◆ **Exercise description**
Repeat, line for line, the entries below from the first line to the line containing "[Mute audio] (86, 162)", counting both ends.
-- Opening Marker --
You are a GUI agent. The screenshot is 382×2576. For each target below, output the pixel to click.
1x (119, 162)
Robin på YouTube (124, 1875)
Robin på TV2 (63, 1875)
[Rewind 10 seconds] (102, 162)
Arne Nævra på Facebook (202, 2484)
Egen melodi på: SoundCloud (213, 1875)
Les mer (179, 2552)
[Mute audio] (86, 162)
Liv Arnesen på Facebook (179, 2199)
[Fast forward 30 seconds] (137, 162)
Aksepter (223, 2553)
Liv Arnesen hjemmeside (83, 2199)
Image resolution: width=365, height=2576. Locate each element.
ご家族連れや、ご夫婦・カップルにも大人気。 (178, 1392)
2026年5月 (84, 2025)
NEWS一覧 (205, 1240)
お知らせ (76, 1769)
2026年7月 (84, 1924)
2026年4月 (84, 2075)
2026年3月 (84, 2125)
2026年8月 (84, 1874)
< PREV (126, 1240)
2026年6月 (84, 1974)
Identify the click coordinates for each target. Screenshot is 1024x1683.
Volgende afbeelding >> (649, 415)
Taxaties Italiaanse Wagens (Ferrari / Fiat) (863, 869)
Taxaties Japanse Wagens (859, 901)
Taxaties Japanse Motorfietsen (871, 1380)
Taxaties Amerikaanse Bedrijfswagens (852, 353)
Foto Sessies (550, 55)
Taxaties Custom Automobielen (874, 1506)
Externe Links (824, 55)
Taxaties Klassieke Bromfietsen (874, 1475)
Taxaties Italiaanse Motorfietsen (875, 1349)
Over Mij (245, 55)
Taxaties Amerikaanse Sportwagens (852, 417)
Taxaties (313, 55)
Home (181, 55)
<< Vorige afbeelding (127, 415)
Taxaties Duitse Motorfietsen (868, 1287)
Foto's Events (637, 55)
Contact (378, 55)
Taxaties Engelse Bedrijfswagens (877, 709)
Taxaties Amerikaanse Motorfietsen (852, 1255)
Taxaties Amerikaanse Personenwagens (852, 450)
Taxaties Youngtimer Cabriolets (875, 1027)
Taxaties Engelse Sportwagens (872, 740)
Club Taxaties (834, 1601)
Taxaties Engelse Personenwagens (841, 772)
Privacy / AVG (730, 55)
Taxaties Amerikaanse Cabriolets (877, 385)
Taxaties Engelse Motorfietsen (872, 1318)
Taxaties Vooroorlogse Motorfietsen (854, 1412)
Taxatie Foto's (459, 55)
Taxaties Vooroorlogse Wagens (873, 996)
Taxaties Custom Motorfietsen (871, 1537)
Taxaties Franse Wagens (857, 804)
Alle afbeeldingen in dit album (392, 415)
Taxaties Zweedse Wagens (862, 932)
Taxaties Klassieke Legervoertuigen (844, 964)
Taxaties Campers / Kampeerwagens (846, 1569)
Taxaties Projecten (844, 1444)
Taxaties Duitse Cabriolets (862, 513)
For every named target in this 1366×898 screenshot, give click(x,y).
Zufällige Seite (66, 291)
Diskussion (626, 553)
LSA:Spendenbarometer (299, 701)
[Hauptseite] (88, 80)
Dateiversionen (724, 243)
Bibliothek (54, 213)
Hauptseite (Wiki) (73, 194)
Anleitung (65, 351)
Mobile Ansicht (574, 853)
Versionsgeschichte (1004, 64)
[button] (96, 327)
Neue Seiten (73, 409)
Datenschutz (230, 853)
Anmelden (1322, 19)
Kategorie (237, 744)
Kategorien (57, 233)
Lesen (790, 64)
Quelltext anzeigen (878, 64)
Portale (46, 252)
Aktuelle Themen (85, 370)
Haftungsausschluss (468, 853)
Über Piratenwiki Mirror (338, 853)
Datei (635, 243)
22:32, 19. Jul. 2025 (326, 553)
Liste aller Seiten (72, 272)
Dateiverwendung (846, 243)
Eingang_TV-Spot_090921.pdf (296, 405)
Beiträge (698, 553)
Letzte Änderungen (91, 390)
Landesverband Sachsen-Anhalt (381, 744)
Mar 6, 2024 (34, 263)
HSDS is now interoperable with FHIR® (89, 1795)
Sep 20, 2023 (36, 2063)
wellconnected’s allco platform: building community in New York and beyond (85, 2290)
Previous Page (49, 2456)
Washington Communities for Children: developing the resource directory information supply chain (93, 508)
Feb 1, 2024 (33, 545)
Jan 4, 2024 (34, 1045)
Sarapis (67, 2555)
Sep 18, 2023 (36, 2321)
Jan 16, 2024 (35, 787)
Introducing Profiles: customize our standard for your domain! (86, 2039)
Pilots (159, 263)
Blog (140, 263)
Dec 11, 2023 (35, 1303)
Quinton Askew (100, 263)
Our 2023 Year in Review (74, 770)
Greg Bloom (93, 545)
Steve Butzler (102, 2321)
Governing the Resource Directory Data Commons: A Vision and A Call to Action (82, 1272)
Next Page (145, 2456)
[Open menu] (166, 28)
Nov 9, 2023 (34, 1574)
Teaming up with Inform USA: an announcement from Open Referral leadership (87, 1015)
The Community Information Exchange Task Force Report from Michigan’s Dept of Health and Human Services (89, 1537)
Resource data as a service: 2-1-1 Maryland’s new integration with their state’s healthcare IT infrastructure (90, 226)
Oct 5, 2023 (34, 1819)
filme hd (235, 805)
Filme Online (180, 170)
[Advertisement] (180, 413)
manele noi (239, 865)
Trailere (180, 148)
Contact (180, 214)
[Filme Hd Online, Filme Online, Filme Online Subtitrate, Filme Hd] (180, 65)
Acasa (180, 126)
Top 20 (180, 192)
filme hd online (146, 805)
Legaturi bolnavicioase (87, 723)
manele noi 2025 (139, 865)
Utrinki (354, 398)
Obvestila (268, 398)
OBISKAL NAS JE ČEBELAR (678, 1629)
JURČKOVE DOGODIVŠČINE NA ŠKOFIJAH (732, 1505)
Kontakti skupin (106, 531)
-- Closing Marker --
◆ **Exercise output**
You are a GUI agent. The screenshot is 382×2576. For each target below, output the pixel to click.
1x (119, 162)
Robin på YouTube (124, 1875)
Robin på TV2 (63, 1875)
[Rewind 10 seconds] (102, 162)
Arne Nævra på Facebook (202, 2484)
Egen melodi på: SoundCloud (213, 1875)
Les mer (179, 2552)
[Mute audio] (86, 162)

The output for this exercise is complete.